Sure, it’s not as flashy as the 115% improvement seen in the early section of the study. But this is arguably much more important to people who have to generate text in their day-to-day lives.
Whether you’re using AI to write a creative brief, performance report, or important internal email, quick appeals to emotion are a simple way to significantly improve quality.
If you want to start using ChatGPT right, just apply a little bit of emotion to your AI prompts.
Wang and the skilled research team ended the study by seeing how different LLM variables like size, temperature (constraint vs. creativity), and pre-training strategies change the effect of EmotionPrompts.
With all these technical reports and studies coming out, it’s easy to get caught up in the theoretical side of LLMs.
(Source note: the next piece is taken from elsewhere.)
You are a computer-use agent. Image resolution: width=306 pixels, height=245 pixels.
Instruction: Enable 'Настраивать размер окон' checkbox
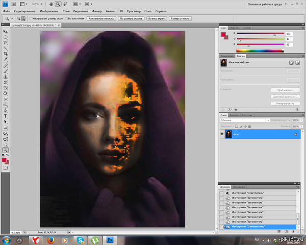32,18
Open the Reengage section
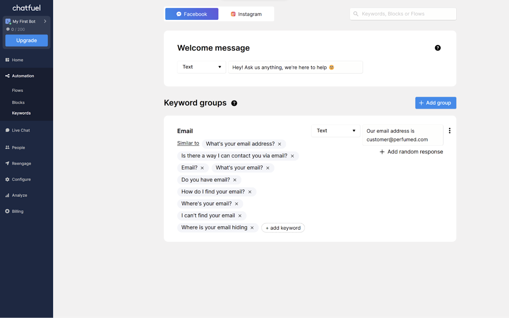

Arguably, more important than understanding the underlying theory behind LLMs and EmotionPrompts is understanding how to use them. For the moment, the best way to learn that is by experimenting with prompts.
Putting EmotionPrompt to the Test
With that in mind, let’s try a quick example of how you can incorporate emotion into your AI interactions. We already have a list of EmotionPrompts from the study—let’s see if they can make a noticeable impact on the quality of outputs on a more relevant task.
A little while ago, I wrote a piece on enterprise SEO covering how large companies should and are approaching search engine optimization in SaaS. I opened up ChatGPT and asked it to give me a 100-word explanation of enterprise SEO.
Here’s the interaction:
Then I opened a new chat window and used the original prompt plus one of the EmotionPrompts from the study—this is very important to my career.
Luckily, it wasn’t actually that important because, in my opinion, there wasn’t a noticeable improvement. Take a look for yourself:
Even when I tried a second, more inspirational EP—Take pride in your work and give it your best. Your commitment to excellence sets you apart—the result was pretty much the same. GPT-4 just moved around the answers.
Of course, this doesn’t mean that EmotionPrompts are ineffective. Actually, it probably has more to do with the fact that my original prompt is vague, lacking the clarity and context that go into effective prompts. The researchers also found that the EPs were highly effective when used in few-shot prompts where context and instruction have been established.
The takeaway here? Experiment.
If the researchers are correct, EmotionPrompts are an incredibly low-lift, high-potential value add to any AI-related task. You can just tack one of the 11 EPs onto the end of any prompt and give it a whirl.
It even works on image-related tasks.
(It’s a funny example, but I’m not sure if it applies.)
Wang and the rest of the researchers have actually followed up with a V2 of the original EmotionPrompt study. It apparently looks at how EPs impact text-to-image generation, how they can actually impair models, and other exciting developments.
We’re still in the early days of widespread commercial AI. And we’re in the very early days of understanding emotion and AI. The next few years are going to be an absolutely wild ride, folks; it’s time to buckle up!